What is intermittent fasting?
As the name suggests, intermittent fasting is the process of not eating for a period of time, followed by a similar period of normal eating. The length of time you abstain from food can vary depending on the plan that you are following, but most commonly, it will be between 16-24 hours at a time.
For people who live sedentary lifestyles or where the hustle and bustle of modern life prevents them from finding the time to exercise, intermittent fasting is a great way to lose weight and stay healthy. By prolonging the time between meals, you are brining about metabolic improvements and making it easier to eat in a calorie deficit (which is essential for fat loss).
When not fasting you can eat and drink as normal, although, for better results, you should still follow a healthy diet. However, when fasting, you will only be able to consume zero-calorie drinks such as water, black coffee, and tea.
What happens to the body during fasting?
Intermittent fasting can be a highly effective tool in weight loss, but what happens to your body during the cycle?
Stage One – The Postpandrial
A few hours after eating your last meal, your body will begin to digest the food and absorb the nutrients it needs. As your body breaks down that food, your blood sugar levels will increase, as will the amount of insulin being secreted. Any extra glucose (sugar) that is not used immediately is then stored in your liver and muscles as a substance known as glycogen. Your body will then use this as a source of energy when it is needed.

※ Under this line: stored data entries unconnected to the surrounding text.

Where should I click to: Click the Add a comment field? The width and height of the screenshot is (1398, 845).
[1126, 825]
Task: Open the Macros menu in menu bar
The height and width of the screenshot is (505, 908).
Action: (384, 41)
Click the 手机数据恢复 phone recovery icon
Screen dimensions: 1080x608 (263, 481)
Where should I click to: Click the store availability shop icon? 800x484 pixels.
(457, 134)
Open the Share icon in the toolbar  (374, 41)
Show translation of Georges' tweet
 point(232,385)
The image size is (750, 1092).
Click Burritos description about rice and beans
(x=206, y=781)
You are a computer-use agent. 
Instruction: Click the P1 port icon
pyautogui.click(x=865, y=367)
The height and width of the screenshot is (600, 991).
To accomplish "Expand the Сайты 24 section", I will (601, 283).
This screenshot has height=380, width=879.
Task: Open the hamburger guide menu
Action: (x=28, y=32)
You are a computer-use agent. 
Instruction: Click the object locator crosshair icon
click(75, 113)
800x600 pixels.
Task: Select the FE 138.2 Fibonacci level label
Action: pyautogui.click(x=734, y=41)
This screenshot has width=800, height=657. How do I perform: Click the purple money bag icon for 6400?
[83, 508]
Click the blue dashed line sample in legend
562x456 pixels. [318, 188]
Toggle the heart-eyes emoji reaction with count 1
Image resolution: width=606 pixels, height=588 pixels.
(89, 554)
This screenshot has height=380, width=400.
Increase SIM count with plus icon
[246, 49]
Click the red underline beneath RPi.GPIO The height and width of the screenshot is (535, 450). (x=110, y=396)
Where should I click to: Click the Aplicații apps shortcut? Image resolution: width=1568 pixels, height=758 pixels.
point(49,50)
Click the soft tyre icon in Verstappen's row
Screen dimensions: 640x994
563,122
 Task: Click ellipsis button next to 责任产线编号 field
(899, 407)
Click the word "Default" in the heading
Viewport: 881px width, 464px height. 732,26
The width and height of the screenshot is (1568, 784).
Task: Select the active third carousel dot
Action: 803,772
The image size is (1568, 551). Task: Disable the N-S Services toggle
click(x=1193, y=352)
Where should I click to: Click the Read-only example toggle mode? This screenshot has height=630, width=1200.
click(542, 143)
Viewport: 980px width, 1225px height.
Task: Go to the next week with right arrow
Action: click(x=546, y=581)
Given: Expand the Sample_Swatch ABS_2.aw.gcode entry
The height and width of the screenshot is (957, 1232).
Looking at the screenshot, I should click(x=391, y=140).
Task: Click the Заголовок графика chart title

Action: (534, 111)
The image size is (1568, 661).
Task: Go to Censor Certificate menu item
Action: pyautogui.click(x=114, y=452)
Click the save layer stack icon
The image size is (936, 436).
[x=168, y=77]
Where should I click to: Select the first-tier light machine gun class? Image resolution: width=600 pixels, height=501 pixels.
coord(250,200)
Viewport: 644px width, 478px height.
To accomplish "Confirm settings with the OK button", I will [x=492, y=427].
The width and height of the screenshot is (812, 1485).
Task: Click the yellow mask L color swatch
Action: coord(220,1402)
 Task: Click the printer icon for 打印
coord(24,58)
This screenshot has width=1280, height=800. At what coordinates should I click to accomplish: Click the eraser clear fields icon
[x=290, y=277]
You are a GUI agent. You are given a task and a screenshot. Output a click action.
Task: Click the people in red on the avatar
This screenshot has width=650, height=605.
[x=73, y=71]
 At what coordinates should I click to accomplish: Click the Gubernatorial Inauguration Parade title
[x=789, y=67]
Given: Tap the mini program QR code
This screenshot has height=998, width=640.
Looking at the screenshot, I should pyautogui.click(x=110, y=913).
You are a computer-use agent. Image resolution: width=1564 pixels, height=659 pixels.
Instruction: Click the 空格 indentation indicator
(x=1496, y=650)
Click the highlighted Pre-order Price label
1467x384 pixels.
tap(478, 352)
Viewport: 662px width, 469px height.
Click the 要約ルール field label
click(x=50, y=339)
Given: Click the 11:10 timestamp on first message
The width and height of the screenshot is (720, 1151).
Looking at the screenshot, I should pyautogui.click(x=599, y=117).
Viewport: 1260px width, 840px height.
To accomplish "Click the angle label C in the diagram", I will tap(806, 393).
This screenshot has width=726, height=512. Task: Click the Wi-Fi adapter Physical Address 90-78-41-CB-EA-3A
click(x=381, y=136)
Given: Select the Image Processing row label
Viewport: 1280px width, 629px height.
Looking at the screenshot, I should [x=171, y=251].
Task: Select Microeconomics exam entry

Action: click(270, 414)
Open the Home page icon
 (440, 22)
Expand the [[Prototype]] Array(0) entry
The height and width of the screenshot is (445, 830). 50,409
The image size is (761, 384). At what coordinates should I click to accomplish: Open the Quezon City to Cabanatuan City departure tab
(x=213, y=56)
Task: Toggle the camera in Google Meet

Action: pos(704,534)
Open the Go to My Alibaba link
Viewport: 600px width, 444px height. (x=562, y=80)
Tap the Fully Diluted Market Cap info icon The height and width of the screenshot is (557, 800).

During this stage, your hormone levels will also change. For example, your levels of ghrelin, the hormone responsible for stimulating hunger, will decrease while leptin, which suppresses your appetite, increases.
The duration of this stage will vary depending on the individual and the meal that you ate.
Stage Two – Post Absorbative
Once your body has broken down the food and extracted all of the nutrients it needs, then it begins to transition into what is known as the post absorbative state. This will see your blood sugar levels and insulin levels begin to decline, and your body starts converting glycogen back into glucose so that it can use it for energy.
Once your body has used all of the glycogen stored in your liver, it will begin to use other sources of energy. Primarily, these sources will come from breaking down fat cells, through lipolosys and ketosis.
Stage Three – Fasted State
As your body begins to break down the fat stores and protein for energy, your body begins to produce ketone bodies. This is the stage of your body entering into ketosis, a unique metabolic state where the primary source of energy is fat.
How quickly your body begins ketosis will depend on a variety of factors, such as the size and type of meal you consumed, your physical activity, and your natural metabolism. Signs that your body has entered ketosis include decreased appetite and feelings of fatigue.
How does fasting impact your metabolism?
While very long periods of fasting reduces your metabolism, research has shown that intermittent fasting actually has the opposite effect. One particular study found that it was able to increase the metabolism of healthy participants by 14%! One belief behind this large increase is due to a higher production of the hormone norepinephrine, which helps to promote the burning of fat.
Unlike calorie restriction diets, intermittent fasting has also been shown to help individuals retain muscle mass. Our muscles help to keep our metabolism rate high; however, as we lose weight, we often lose muscle mass in the process, decreasing our metabolism. Studies have shown, though, that intermittent fasting can help individuals to retain more muscle mass compared to those who follow a more traditional low-calorie diet.
Again it’s important to note, that the fat loss benefits come from being in a calorie deficit.
Are there any other benefits to intermittent fasting?
Of course, intermittent fasting is not just about helping you to lose weight. There are a number of additional benefits that it can provide, including:
1) Lower risk of diabetes
Type 2 diabetes is a very common condition globally, but intermittent fasting has been shown to help reduce insulin resistance and blood sugar levels, lowering the risk of developing diabetes.
2) Reduce blood pressure
Although further research is currently ongoing, some early studies have shown that intermittent fasting can help to lower systolic blood pressure, particularly in comparison to other diets.
3) Lower cholesterol
High cholesterol levels can increase the risk of heart disease and stroke, and intermittent fasting has been shown to help lower the levels of bad cholesterol.
4) Enhance brain function
Intermittent fasting can also help to improve your brain function. Studies have shown that it can help to improve short-term cognition as well as help reduce the risk of decline in later age.